Deadly morel mushroom outbreak highlights big gaps in fungi knowledge

General reactions & pop‑culture framing

  • Several commenters link the incident to fungal horror fiction (e.g., “The Last of Us,” other fungus‑centric books), treating it as darkly humorous but also unsettling.
  • Some feel the article oversells novelty; to them, the core hazard (raw/undercooked morels) is long‑known, so the “big gaps” framing seems overstated.

Raw vs cooked mushrooms

  • Multiple comments stress a basic rule: never eat morels raw; they’re considered poisonous unless thoroughly cooked.
  • Broader advice appears: avoid raw mushrooms in general, although cultivated button/cremini are widely eaten raw in salads.
  • There is debate about health risks:
    • One side: raw button mushrooms contain hydrazines/agaritine (carcinogenic in rodents) and nutrients are locked in chitin, so cooking is preferable.
    • Others push back: evidence is rodent‑based, doses are high, and risks may be smaller than other common food carcinogens (e.g., acrylamide in fried foods).

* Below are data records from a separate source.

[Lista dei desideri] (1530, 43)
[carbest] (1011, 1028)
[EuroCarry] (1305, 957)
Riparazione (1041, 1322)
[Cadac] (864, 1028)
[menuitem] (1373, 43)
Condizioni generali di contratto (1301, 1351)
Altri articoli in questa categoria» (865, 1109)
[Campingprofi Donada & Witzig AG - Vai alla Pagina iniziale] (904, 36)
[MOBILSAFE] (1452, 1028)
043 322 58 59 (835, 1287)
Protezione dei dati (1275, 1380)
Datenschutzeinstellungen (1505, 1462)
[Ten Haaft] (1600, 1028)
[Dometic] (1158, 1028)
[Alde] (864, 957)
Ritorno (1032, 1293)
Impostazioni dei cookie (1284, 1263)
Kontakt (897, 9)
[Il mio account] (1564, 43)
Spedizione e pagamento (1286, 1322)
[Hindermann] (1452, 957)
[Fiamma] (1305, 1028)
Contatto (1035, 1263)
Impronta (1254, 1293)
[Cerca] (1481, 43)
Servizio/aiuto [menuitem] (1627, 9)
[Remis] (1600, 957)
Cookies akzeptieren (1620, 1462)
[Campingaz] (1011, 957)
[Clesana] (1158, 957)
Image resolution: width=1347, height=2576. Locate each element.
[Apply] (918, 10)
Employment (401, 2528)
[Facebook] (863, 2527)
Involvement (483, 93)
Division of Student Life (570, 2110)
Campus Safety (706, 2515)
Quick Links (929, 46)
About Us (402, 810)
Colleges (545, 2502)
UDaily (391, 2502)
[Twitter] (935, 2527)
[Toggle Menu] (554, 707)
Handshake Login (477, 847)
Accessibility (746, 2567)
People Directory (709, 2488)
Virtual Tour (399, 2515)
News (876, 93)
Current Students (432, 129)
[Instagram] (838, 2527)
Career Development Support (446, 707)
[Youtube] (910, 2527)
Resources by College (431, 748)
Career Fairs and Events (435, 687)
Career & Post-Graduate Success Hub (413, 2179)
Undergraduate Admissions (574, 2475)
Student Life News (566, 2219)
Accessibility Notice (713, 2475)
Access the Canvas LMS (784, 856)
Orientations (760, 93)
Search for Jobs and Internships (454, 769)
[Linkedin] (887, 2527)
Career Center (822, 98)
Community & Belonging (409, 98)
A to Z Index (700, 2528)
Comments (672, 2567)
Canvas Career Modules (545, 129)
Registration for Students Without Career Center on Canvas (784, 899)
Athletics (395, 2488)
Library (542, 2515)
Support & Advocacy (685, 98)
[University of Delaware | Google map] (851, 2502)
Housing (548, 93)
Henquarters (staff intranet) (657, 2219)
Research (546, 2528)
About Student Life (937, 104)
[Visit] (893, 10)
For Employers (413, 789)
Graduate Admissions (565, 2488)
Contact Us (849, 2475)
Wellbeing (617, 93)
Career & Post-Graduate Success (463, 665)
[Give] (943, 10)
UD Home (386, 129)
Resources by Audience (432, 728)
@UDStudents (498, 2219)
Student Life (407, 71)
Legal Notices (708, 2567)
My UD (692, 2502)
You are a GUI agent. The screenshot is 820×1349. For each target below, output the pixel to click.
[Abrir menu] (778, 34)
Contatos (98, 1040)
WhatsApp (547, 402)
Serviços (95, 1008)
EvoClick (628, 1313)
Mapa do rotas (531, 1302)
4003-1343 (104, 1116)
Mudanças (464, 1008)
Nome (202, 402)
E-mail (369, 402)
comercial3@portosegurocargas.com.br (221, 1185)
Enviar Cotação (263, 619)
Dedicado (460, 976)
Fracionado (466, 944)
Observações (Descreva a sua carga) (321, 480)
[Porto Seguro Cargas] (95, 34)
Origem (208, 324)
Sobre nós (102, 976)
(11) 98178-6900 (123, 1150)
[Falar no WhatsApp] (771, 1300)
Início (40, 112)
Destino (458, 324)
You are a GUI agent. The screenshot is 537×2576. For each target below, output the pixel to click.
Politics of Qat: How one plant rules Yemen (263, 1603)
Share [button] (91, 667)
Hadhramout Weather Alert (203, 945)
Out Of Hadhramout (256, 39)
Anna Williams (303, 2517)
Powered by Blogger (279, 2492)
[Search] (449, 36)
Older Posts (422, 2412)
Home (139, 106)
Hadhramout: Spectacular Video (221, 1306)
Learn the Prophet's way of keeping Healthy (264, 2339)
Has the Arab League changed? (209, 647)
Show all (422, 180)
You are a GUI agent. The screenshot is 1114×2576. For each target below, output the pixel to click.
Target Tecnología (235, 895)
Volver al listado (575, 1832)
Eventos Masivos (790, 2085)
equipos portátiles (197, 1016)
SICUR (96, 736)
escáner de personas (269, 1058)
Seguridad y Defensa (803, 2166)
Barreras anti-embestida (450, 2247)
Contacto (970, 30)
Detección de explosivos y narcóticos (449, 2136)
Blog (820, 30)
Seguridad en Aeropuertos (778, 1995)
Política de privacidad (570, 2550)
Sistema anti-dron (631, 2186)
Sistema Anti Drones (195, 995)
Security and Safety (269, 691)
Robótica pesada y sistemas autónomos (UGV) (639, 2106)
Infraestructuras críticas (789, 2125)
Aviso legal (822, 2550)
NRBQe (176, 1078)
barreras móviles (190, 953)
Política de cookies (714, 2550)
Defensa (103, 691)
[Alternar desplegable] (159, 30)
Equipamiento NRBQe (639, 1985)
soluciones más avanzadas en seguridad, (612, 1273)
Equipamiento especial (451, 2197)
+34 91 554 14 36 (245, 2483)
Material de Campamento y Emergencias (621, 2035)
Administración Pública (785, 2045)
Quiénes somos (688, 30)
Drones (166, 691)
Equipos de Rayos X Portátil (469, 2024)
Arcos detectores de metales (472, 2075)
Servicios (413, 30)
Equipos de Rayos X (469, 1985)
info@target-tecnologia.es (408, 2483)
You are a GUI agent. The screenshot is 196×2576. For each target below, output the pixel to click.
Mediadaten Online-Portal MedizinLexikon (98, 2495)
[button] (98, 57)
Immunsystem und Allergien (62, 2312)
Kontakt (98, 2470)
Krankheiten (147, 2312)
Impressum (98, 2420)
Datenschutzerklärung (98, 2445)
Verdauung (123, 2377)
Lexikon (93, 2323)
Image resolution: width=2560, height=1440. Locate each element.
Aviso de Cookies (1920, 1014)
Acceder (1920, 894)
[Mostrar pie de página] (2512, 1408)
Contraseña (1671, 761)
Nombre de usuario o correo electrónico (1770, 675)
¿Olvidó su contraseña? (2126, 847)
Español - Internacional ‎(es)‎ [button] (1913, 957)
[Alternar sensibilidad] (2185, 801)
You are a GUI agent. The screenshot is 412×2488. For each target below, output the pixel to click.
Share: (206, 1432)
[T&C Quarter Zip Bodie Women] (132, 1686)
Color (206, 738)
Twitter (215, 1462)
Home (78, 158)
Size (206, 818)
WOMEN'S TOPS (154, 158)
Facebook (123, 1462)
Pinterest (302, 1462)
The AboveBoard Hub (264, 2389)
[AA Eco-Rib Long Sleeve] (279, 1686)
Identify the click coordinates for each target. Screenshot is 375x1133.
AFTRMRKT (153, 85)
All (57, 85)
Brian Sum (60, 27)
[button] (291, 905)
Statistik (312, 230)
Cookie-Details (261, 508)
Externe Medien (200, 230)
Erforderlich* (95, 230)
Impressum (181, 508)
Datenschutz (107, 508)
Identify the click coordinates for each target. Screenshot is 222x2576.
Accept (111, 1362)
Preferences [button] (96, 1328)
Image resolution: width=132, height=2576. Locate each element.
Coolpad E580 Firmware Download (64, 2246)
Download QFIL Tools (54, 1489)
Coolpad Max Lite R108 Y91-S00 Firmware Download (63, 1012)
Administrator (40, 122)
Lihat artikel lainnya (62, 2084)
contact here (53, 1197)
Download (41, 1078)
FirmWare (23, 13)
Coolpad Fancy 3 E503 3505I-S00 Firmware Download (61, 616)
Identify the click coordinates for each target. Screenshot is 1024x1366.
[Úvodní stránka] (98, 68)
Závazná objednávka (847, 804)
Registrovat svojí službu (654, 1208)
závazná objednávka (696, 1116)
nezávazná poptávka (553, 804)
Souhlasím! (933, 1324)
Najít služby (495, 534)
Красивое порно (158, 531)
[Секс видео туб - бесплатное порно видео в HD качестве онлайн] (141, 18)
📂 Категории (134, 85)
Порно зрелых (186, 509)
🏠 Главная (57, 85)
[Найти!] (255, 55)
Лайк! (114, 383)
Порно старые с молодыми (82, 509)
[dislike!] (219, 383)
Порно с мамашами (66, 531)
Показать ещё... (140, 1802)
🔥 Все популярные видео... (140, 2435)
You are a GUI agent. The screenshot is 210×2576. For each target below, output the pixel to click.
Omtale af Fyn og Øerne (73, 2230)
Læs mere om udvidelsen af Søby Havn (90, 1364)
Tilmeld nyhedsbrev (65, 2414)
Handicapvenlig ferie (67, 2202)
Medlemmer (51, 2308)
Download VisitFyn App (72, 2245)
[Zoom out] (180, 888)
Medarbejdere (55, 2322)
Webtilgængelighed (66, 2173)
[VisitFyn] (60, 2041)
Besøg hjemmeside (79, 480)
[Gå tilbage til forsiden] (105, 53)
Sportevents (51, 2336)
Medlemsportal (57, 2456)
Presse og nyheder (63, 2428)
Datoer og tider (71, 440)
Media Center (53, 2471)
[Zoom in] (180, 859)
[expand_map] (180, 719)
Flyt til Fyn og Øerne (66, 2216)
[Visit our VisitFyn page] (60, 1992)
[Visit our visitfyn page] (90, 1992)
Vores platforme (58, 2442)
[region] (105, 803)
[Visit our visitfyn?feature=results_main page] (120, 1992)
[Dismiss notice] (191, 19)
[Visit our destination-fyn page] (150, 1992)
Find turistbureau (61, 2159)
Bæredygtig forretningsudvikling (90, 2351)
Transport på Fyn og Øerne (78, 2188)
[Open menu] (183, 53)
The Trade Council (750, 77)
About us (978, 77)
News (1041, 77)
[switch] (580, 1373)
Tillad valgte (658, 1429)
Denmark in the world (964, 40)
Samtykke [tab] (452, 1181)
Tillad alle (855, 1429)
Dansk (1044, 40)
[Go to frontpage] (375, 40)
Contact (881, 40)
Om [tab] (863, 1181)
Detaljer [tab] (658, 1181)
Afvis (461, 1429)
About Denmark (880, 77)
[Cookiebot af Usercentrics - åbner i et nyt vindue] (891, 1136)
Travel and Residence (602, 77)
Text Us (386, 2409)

The outbreak and restaurant practices

  • Some remain unconvinced the morels were the true cause, pointing to poor inspection records and possible mishandling of fish or cross‑contamination.
  • Others note the investigation’s epidemiology narrowed the culprit to morels served in specific dishes and on specific days.
  • It’s emphasized that the morels were imported, partially cooked or raw‑marinated—preparations experienced foragers describe as “ridiculous” and contrary to standard guidance.
  • It is noted that two people died and many were hospitalized, so dismissing it as routine food poisoning is disputed.

Foraging, individual sensitivity, and alcohol

  • Foragers report:
    • Some otherwise “edible” mushrooms cause severe reactions in a minority of people.
    • Rule of thumb: try very small amounts (with progressive exposure) when eating any new wild species.
  • Some advise against mixing foraged mushrooms with alcohol; certain species interact badly with ethanol, and liver load is a concern.

Activated charcoal and food poisoning

  • One commenter strongly endorses activated charcoal at first signs of food poisoning, citing dramatic personal anecdotes.
  • Others note:
    • Its effectiveness, especially for infections vs toxins, is debated in the literature.
    • Some see it as no better than placebo; overall efficacy is described as “hotly debated.”

Other mushroom toxicology notes

  • Mention of hydrazines in morels and false morels; older “edible with special prep” guidance for false morels is said to have shifted to “inedible.”
  • A recent study is cited on a dye (indocyanine green) as a potential antidote for alpha‑amanitin (death cap) poisoning.